In the last several sections, we've concentrated on the virtual view of a Windows 2000 process—page tables, PTEs, and VADs. In the remainder of this chapter, we'll explain how Windows 2000 keeps a subset of virtual addresses in physical memory.
As you'll recall, the term used to describe a subset of virtual pages resident in physical memory is called a working set. There are two kinds of working sets—process working sets and the system working set.
NOTE
The kernel extensions to support Terminal Services for Windows 2000 (which supports multiple independent interactive user sessions on a single Windows 2000 server system) add a third type of working set: the session working set. A session consists of a set of processes as well as a session working set for kernel-mode session-specific data structures allocated by the kernel-mode part of the Win32 subsystem (Win32k.sys), the session working set's code and data, session paged pool, session mapped views, and other session-space device drivers.
Before examining the details of each type of working set, let's look at the overall policy for deciding which pages are brought into physical memory and how long they remain. After that, we'll explore the two types of working sets.
Virtual memory systems generally define three policies that dictate how (or when) paging is performed: a fetch policy, a placement policy, and a replacement policy.
A fetch policy determines when the pager brings a page from disk into memory. One type of fetch policy attempts to load the pages a process will need before it asks for them. Other fetch policies, called demand-paging policies, load a page into physical memory only when a page fault occurs. In a demand-paging system, a process incurs many page faults when its threads first begin executing because the threads reference the initial set of pages they need to get going. Once this set of pages is loaded into memory, the paging activity of the process decreases.
NOTE
To optimize the startup time of an image, a tool named the Working Set Tuner has been provided in the Platform SDK. This utility reorders the pages in an executable image, placing them in the order in which they are referenced during image startup and thus decreasing load time.
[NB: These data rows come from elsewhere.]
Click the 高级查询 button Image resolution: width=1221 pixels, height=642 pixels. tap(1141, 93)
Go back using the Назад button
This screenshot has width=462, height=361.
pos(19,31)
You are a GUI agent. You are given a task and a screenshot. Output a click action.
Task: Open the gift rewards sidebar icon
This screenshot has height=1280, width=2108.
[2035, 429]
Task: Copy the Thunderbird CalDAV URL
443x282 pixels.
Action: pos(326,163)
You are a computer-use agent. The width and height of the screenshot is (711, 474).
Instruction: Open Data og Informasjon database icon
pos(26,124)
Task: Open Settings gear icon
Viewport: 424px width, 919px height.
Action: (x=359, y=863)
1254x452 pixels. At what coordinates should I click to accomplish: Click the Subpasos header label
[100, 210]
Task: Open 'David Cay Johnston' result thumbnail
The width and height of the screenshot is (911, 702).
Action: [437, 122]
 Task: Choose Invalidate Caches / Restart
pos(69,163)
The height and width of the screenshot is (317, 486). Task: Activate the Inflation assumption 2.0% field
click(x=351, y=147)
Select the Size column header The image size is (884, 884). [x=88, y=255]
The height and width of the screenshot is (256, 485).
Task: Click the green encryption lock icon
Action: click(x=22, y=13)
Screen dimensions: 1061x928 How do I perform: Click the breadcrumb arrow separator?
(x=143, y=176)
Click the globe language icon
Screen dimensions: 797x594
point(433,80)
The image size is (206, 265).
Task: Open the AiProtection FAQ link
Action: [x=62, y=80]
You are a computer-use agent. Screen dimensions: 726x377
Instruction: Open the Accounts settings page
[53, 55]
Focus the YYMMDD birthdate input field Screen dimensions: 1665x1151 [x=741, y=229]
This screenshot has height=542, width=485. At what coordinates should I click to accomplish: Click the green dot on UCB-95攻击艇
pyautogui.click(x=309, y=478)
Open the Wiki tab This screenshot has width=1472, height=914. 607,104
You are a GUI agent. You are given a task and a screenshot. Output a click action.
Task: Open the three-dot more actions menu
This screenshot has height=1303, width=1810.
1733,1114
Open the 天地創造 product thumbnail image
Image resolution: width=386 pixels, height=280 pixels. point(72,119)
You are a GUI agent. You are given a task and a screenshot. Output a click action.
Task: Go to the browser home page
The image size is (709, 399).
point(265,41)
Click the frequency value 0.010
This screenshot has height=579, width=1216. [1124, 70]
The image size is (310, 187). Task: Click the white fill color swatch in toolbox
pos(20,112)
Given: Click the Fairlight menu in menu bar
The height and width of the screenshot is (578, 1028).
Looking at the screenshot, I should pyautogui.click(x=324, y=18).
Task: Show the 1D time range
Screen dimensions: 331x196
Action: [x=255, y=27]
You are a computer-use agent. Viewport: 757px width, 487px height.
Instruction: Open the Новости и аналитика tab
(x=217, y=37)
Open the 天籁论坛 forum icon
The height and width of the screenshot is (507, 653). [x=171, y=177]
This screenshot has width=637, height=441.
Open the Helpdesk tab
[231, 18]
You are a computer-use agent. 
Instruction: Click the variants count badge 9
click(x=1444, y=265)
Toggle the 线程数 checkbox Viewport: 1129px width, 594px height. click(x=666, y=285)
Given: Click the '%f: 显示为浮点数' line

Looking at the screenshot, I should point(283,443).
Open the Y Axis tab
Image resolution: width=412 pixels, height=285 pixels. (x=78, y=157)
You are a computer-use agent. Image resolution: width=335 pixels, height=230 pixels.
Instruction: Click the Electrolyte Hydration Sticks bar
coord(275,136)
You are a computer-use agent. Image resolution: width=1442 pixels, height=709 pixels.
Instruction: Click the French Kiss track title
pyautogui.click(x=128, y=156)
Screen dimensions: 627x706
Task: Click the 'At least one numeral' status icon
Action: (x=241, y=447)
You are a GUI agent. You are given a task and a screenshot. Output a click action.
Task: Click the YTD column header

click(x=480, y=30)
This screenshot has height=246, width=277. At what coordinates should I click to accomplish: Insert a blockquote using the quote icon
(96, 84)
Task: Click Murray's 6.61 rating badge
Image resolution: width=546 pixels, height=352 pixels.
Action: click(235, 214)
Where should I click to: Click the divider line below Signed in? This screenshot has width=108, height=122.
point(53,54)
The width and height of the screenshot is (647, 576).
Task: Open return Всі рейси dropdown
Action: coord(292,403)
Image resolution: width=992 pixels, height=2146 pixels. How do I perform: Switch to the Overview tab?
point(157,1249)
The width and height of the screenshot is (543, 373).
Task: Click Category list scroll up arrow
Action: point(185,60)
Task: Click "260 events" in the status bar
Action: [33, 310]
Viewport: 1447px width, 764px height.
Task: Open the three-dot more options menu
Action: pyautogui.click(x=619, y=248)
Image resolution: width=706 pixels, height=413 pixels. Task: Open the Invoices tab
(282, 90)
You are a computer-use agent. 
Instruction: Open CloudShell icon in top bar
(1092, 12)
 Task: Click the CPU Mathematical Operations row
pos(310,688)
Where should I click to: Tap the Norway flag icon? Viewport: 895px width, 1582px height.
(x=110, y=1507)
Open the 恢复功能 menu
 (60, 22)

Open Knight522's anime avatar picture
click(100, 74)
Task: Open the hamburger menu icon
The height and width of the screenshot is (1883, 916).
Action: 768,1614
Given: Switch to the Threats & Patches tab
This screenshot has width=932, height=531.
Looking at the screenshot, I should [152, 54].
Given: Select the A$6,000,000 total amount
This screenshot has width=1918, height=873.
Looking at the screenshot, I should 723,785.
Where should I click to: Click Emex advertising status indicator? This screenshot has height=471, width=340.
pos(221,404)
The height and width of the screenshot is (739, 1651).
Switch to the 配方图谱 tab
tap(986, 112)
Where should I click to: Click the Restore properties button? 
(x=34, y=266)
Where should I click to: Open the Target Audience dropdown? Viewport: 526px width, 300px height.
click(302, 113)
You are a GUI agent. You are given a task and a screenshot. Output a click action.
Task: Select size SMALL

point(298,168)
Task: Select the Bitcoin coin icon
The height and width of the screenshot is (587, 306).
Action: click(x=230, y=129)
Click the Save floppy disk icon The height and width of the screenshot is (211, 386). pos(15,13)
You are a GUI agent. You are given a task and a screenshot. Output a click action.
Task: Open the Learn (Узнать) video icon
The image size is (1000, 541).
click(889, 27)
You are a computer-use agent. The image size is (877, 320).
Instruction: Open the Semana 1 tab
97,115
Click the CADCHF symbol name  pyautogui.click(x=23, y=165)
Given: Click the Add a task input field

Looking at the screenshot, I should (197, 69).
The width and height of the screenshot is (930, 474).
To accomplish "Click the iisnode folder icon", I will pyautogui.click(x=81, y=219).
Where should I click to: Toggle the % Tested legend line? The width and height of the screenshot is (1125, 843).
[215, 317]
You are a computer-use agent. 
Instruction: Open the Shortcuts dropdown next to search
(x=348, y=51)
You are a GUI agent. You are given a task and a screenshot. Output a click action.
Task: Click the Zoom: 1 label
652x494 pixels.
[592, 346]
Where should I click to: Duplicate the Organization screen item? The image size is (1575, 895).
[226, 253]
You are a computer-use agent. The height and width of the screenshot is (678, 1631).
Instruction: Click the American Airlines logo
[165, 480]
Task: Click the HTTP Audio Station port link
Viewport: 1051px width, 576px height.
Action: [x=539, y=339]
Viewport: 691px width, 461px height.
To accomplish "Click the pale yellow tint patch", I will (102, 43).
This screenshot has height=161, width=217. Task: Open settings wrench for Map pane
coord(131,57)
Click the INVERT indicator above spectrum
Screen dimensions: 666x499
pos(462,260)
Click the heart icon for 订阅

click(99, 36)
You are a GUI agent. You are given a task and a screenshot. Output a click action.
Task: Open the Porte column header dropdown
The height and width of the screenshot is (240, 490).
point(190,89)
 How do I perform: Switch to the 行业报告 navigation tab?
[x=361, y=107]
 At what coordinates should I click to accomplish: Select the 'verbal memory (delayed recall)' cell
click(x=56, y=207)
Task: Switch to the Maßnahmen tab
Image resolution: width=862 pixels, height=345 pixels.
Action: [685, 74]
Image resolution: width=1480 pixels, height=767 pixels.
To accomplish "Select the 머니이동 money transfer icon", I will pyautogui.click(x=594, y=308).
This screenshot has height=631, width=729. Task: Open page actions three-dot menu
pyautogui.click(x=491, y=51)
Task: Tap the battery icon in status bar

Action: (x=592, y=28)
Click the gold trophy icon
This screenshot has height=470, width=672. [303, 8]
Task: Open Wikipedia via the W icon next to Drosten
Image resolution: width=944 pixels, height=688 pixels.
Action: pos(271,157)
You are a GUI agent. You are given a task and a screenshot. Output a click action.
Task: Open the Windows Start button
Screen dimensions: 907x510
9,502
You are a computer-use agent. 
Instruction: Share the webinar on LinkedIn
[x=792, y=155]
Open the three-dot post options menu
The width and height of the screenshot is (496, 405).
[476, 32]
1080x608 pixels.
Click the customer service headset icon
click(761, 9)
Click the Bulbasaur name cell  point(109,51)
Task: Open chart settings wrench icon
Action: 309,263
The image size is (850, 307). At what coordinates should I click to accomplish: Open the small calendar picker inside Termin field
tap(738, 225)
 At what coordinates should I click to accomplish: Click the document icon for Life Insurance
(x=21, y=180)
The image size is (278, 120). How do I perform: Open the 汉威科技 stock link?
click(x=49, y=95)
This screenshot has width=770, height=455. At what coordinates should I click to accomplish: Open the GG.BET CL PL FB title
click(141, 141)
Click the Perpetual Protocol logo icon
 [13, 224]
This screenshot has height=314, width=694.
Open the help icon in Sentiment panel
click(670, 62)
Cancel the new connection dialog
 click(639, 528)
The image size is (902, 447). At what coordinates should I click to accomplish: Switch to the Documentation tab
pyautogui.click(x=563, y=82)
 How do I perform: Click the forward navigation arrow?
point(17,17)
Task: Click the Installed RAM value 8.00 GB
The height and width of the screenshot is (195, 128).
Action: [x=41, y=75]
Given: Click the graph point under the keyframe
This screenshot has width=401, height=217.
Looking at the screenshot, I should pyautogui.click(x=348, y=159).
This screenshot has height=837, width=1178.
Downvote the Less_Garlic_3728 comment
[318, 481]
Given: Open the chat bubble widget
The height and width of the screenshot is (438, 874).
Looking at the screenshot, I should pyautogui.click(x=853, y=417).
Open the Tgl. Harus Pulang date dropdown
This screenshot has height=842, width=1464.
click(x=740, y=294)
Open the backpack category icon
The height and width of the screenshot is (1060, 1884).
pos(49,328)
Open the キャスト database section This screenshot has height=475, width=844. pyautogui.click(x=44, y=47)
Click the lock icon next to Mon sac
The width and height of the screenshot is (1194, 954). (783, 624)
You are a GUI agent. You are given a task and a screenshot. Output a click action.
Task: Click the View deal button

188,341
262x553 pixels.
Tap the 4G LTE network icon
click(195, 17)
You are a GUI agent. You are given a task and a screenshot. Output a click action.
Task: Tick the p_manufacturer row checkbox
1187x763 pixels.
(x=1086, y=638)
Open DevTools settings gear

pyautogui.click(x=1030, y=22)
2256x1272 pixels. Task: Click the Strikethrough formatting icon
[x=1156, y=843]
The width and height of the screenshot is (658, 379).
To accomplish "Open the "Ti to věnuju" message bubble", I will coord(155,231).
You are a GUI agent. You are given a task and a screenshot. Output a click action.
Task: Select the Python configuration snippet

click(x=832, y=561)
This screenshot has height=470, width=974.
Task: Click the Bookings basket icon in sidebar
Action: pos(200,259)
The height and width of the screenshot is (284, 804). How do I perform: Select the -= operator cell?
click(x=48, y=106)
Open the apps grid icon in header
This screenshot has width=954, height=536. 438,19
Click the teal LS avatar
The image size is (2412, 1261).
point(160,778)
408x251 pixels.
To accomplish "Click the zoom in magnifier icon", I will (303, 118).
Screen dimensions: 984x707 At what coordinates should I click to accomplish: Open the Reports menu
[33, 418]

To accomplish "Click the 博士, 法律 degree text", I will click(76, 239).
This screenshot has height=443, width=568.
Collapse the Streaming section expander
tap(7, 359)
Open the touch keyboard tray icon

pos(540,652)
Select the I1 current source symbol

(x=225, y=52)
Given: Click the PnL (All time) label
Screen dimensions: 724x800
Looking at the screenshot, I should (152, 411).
The Windows 2000 memory manager uses a demand-paging algorithm with clustering to load pages into memory. When a thread receives a page fault, the memory manager loads into memory the faulted page plus a small number of pages following it. This strategy attempts to minimize the number of paging I/Os a thread will incur. Because programs, especially large ones, tend to execute in small regions of their address space at any given time, loading clusters of virtual pages reduces the number of disk reads. The values that determine the default page read cluster sizes depend on physical memory size and are listed in Table 7-16. Notice that the values differ for pages in executable images versus other pages.
Table 7-16 Page Fault Read Clustering Values
Memory Size* | Cluster Size for Code Pages in Images | Cluster Size for Data Pages in Images | Cluster Size for All Other Pages |
---|---|---|---|
< 12 MB | 3 | 2 | 5 |
12-19 MB | 3 | 2 | 5 |
> 19 MB | 8 | 4 | 8 |
* Note that the minimum memory size supported by Windows 2000 is 32 MB. However, future embedded versions might support systems with less memory.
When a thread receives a page fault, the memory manager must also determine where in physical memory to put the virtual page. The set of rules it uses to determine the best position is called a placement policy. Windows 2000 considers the size of CPU memory caches when choosing page frames to minimize unnecessary thrashing of the cache.
If physical memory is full when a page fault occurs, a replacement policy is used to determine which virtual page must be removed from memory to make room for the new page. Common replacement policies include least recently used (LRU) and first in, first out (FIFO). The LRU algorithm requires the virtual memory system to track when a page in memory is used. When a new page frame is required, the page that hasn't been used for the greatest amount of time is paged to disk and its frame is freed to satisfy the page fault. The FIFO algorithm is somewhat simpler; it removes the page that has been in physical memory for the greatest amount of time, regardless of how often it's been used.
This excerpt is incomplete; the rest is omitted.